When wintertime comes, you need an effective way to cover your boat, so it does not get damaged during those grueling winter months. One of the go-to methods for covering a boat for winter is by using a tarp. Tarps tend to be a decent option because they are usually always affordable.
Sure, you can shrink wrap your boat, use canvas, or get a custom cover made, but those are all super-pricey. You’ve already spent a ton of cash on a boat, so those options may not be very viable for you. Moreover, a plastic tarp works well for both inside and outdoor storage purposes, which is a big bonus as well.
Now, tarps do have some disadvantages, but if you follow our tips on how to cover a boat with a tarp, it should be totally fine. Let’s get to it and figure out how to cover your boat with a tarp for storage.
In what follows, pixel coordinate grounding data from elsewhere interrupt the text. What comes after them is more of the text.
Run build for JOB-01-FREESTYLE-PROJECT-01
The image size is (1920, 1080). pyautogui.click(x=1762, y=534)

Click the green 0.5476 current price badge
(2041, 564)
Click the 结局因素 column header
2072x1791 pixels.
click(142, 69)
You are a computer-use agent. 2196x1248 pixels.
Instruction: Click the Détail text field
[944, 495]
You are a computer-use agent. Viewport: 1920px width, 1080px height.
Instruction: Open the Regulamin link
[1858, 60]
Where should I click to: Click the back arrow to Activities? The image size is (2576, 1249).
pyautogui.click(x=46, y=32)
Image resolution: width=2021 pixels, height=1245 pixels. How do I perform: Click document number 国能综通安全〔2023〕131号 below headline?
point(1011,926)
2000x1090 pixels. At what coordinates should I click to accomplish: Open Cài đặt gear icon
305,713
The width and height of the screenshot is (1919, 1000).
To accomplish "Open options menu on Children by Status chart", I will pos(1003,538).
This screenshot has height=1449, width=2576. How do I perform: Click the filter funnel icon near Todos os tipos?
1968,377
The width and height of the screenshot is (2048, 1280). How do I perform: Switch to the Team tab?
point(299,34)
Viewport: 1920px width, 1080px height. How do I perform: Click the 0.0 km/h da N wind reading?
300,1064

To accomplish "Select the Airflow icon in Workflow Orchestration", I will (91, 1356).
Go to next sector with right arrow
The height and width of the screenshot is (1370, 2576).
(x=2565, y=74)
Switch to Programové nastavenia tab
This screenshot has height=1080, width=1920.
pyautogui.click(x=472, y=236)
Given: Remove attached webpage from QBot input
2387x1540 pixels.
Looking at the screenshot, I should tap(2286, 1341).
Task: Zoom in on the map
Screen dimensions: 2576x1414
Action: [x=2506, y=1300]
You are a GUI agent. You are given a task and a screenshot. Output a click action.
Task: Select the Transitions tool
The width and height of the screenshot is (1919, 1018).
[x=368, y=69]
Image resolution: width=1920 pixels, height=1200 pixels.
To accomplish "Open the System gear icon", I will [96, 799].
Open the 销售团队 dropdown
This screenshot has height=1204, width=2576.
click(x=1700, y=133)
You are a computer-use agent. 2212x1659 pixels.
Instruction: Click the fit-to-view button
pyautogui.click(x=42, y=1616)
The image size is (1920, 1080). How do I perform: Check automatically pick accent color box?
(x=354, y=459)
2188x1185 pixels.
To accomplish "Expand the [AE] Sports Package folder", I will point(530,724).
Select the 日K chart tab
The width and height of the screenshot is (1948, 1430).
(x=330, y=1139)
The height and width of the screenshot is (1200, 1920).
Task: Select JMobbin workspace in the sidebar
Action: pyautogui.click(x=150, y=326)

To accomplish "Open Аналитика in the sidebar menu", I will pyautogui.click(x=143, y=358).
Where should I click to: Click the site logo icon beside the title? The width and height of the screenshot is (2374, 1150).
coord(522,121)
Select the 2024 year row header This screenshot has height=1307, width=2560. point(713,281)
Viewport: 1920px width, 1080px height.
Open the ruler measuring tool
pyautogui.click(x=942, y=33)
Steps to Cover A Boat with a Tarp
Find The Right Size
One of the most important things that you need to do here is to find the right size of tarp, one that can cover your boat from top to bottom. Remember, the tarp needs to be large enough to cover all areas of your boat, but not so large that there is lots of excess hanging off the sides, as excess plastic will catch in the wind and flap around, which you definitely don’t want.
Covering The Boat
Now that you have got the right size of tarp to cover your boat, it’s time to actually cover it. One thing to keep in mind here is that sharp edges can cause irreversible damage to any tarp, so it’s a good idea to use some cloth or other items to cover or wrap sharp edges before putting the tarp on. Any sharp are needs to be covered, or else the tarp may rip at any time during the winter, especially if there are strong winds involved. Make sure that the tarp covers all major areas of the boat, so that nothing is exposed to wind or moisture from the outside. The whole point is to keep that stuff out.
Fasting The Cover
The next step you need to follow is to actually fasten the tarp down onto your boat. You always need to fasten it as securely as possible, so that wind cannot get underneath it, loosen it, and end up causing damage to your boat. For the most part, using straps or ropes, crossing them over the boat, and then crossing them under the boat, should be sufficient. Make sure to tie the ropes or straps very tight, so that the tarp cannot flap around in the wind. Now, if you need access to certain parts of the boat, you can always use weighted anchors to weigh the tarp down, instead of tying it. However, anchors can always fail in really strong winds, so keep that in mind.
Propping Up Low Spots
A really important aspect to remember here is that low spots in the tarp should be propped up. The reason for this is because if there are any low spots in the tarp cover, rain and snow can build up, causing the cover to sag. Eventually, this can cause damage, and then let in snow or water. In other cases, the excessive weight of hundreds of pounds of snow and water can also cause damage to your boat. Therefore, use anything in your arsenal, any kind of pole or prop, to prop up those low points so this cannot occur. Also, remember to use some soft padding, both below and above the prop, because if you don’t the prop may cause damage to the tarp or to the boat itself.
The final thing that you need to keep in mind here is that you should allow for a bit of ventilation under the tarp. Sure, wind should not get in, because it can damage things, but some small holes here and there are ideal. You want some ventilation to take place because if not, moisture will build-up, and eventually cause mold and mildew to grow, which you definitely do not want.
The bottom line is that a tarp is a fine way to cover a boat for the winter, or for any kind of long term storage, but you do need to know what you are doing. Do this wrong, and you could find some serious damage under the tarp come springtime.